• **EXERCISE OBJECTIVE**: Arrange the lines from the one containing "Where should I click to: Click the Safari" through the end of the records, both included, as a JSON list of strings with one string per line, leaving out any blank lines.

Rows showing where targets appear
====

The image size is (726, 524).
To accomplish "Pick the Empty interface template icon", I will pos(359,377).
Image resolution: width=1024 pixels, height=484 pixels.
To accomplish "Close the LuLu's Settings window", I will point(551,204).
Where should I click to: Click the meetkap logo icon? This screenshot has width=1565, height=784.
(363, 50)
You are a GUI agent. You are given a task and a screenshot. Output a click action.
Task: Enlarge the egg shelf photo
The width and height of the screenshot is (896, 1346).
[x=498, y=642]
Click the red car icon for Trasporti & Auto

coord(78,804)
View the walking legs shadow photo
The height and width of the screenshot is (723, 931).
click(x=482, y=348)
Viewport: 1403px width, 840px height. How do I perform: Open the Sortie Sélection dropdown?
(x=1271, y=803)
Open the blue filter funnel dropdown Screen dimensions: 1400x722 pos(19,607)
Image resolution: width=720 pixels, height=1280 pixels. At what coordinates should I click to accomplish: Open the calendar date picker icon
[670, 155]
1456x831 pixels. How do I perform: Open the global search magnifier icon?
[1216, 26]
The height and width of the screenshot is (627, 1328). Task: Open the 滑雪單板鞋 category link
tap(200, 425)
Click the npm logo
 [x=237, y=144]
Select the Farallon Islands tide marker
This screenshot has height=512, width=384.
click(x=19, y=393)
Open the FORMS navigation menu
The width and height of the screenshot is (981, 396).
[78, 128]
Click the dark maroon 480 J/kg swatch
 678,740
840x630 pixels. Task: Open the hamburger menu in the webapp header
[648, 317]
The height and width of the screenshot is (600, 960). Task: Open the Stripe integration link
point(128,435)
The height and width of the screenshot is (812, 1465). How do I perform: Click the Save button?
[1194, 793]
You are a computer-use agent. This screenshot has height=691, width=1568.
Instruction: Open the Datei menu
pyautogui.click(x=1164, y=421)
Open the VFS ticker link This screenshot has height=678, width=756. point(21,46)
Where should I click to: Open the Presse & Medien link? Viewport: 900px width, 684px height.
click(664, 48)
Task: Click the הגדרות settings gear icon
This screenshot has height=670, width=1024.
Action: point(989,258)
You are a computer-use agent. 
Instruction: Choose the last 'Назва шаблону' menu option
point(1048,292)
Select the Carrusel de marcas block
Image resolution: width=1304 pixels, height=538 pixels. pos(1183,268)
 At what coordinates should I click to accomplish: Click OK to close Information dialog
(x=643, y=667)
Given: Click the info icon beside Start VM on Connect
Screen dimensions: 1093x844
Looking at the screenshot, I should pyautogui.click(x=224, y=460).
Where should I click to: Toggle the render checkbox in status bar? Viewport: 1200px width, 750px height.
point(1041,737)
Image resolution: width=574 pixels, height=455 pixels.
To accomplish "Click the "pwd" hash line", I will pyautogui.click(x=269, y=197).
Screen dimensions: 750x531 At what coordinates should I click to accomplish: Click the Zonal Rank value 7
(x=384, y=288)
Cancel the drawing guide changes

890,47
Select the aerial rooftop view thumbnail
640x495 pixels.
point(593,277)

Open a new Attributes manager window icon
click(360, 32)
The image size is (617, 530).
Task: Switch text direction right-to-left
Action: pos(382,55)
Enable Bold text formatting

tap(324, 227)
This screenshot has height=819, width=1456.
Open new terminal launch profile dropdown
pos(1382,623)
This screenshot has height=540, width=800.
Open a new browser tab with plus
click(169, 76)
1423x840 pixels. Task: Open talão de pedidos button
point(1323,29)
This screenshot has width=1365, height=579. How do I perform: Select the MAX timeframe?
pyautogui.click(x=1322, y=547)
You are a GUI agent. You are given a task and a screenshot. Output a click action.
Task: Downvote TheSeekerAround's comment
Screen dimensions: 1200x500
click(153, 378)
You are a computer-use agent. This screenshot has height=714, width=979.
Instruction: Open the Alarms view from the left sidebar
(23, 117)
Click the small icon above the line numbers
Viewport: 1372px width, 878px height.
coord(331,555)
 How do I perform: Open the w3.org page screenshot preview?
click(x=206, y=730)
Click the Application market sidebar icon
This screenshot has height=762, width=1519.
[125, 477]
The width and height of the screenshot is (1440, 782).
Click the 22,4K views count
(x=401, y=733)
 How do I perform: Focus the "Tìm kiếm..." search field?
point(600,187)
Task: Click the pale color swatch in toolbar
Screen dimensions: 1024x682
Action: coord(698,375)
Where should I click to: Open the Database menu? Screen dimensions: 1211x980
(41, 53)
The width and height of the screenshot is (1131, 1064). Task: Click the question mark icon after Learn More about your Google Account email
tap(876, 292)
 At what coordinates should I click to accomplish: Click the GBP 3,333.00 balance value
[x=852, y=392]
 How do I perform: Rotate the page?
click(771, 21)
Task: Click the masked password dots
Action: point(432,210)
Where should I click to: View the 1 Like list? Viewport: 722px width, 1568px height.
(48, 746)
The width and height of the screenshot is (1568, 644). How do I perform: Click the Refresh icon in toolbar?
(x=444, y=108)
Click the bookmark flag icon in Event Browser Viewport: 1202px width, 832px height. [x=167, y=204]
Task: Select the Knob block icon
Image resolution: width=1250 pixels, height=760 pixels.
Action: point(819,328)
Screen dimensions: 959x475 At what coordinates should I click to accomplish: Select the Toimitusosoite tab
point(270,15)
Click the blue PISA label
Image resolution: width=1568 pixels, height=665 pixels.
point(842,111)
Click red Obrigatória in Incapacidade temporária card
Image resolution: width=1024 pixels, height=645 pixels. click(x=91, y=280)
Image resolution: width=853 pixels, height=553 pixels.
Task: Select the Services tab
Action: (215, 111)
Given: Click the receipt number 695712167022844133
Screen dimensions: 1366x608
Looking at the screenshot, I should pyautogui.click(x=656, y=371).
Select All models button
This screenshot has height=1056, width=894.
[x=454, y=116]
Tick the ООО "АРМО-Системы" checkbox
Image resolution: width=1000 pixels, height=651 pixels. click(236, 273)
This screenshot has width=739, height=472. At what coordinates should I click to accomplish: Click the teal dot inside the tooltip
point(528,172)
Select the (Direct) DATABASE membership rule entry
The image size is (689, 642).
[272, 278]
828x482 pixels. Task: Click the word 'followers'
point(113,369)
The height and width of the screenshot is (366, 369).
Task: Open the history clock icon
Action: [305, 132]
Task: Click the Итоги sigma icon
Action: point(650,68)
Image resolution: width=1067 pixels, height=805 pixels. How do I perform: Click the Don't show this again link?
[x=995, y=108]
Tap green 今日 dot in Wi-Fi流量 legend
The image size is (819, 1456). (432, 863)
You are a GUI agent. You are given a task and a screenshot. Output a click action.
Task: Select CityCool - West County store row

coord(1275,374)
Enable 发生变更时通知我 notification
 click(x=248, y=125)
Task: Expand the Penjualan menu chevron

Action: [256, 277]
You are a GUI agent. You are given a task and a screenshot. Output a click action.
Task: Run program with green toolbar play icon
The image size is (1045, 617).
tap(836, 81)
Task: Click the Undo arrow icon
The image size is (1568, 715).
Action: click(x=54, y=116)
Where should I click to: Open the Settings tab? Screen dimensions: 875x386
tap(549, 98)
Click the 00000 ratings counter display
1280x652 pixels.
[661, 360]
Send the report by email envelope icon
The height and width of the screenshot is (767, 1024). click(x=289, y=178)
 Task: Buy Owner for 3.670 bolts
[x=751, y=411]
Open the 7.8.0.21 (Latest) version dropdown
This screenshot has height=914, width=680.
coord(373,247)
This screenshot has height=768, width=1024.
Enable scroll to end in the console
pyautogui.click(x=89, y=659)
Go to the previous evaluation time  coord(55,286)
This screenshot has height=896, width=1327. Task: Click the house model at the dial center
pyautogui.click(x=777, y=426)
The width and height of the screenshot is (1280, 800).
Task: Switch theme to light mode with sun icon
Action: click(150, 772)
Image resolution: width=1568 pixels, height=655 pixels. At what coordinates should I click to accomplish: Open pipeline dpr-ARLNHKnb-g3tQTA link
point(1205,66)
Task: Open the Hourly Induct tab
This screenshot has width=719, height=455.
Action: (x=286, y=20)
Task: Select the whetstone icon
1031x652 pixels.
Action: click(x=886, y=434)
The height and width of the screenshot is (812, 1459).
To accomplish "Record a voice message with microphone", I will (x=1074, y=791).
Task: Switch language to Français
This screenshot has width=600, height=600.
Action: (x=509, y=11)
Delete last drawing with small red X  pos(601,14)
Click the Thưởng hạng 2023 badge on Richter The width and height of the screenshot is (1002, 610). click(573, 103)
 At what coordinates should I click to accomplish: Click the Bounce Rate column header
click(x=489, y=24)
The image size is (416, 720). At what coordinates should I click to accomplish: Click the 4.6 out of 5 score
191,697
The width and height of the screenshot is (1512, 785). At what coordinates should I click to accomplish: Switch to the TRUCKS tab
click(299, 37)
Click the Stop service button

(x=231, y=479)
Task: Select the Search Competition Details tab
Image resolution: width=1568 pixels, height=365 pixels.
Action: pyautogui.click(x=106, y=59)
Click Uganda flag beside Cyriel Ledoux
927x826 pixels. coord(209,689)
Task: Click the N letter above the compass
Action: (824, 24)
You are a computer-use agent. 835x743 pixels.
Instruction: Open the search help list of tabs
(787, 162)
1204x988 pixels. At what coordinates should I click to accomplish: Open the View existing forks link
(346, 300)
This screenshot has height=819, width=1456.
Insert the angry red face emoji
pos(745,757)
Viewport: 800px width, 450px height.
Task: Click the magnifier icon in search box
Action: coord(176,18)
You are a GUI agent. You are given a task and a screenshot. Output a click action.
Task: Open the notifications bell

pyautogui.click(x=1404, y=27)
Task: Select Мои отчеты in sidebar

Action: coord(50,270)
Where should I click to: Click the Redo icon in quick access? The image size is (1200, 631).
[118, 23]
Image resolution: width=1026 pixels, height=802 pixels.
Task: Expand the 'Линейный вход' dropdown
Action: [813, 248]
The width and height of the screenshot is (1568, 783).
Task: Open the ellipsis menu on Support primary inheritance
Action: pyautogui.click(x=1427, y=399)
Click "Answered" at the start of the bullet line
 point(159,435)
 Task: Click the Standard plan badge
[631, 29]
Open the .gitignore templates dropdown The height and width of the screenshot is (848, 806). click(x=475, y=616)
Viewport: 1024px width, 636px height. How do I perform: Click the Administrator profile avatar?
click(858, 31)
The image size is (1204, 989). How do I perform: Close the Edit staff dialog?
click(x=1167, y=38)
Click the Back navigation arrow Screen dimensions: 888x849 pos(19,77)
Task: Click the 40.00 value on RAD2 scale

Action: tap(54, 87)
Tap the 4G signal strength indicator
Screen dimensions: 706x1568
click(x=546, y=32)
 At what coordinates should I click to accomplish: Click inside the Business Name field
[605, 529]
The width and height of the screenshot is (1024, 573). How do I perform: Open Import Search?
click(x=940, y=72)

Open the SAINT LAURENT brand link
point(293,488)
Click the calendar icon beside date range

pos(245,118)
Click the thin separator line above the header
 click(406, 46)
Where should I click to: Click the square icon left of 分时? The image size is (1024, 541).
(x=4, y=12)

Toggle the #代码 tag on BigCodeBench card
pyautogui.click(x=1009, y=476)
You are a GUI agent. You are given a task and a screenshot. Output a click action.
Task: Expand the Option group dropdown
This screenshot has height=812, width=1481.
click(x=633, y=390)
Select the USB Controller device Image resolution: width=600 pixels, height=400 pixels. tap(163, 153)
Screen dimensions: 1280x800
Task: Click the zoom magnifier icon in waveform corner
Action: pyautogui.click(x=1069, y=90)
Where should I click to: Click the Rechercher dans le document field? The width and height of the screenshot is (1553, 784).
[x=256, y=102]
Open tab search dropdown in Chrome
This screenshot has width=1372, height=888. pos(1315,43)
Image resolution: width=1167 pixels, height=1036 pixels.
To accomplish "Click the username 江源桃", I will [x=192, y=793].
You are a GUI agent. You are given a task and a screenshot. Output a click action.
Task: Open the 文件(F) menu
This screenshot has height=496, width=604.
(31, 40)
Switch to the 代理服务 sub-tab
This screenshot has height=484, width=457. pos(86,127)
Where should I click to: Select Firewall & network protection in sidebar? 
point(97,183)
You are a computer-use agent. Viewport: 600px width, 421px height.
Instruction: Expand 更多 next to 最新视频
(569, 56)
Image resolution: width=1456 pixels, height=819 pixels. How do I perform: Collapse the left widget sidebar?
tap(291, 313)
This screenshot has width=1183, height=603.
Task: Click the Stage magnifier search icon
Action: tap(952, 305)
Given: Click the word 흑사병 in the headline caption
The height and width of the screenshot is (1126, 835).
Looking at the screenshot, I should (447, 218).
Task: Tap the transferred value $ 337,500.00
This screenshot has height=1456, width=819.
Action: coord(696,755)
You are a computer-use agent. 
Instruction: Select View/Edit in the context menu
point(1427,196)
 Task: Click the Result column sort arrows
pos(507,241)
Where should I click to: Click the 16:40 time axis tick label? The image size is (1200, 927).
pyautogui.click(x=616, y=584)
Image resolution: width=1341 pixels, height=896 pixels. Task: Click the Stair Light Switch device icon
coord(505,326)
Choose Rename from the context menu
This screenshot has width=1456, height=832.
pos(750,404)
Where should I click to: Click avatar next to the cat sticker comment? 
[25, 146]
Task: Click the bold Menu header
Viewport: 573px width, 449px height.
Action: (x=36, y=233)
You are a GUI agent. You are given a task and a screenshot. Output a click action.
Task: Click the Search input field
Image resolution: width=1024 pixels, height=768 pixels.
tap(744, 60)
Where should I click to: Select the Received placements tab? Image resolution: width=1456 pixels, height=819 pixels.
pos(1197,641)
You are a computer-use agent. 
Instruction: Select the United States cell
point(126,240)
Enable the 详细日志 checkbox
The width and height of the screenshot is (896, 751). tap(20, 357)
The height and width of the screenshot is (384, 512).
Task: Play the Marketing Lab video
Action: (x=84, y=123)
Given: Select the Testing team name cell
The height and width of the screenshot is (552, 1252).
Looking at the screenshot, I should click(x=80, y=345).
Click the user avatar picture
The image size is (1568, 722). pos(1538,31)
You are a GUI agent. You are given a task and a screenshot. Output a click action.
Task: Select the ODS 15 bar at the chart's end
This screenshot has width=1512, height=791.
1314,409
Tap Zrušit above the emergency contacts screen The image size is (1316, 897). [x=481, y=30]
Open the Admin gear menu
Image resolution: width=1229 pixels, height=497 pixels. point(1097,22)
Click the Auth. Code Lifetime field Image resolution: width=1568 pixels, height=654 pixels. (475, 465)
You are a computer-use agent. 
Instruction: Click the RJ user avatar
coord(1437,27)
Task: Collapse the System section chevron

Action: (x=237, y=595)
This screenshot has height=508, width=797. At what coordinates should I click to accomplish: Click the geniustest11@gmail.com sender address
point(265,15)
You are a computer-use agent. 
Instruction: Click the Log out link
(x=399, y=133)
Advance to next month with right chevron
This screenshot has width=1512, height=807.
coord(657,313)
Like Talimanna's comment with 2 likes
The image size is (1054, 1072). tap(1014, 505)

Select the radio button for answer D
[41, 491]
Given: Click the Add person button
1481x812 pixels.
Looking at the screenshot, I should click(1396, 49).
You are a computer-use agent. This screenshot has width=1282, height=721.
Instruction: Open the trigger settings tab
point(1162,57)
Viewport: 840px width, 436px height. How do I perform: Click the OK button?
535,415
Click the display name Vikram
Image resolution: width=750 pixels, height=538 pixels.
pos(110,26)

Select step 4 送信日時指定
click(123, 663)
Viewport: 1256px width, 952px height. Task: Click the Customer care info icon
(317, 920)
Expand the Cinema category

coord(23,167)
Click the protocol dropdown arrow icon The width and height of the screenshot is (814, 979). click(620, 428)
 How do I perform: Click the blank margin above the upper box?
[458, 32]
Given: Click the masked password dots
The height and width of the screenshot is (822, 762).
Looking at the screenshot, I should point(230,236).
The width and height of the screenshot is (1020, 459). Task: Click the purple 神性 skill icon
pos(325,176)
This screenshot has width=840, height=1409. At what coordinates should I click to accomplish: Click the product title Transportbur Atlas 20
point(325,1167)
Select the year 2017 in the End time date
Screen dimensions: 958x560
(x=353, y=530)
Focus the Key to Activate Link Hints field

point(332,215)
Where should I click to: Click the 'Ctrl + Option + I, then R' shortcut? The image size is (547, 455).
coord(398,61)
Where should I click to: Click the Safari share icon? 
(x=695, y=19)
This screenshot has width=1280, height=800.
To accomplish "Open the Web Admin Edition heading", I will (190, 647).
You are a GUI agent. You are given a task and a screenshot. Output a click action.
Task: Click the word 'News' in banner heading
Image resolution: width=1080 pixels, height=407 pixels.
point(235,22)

====

• **OUTPUT**:
[
  "Where should I click to: Click the Safari share icon? ",
  "(x=695, y=19)",
  "This screenshot has width=1280, height=800.",
  "To accomplish \"Open the Web Admin Edition heading\", I will (190, 647).",
  "You are a GUI agent. You are given a task and a screenshot. Output a click action.",
  "Task: Click the word 'News' in banner heading",
  "Image resolution: width=1080 pixels, height=407 pixels.",
  "point(235,22)"
]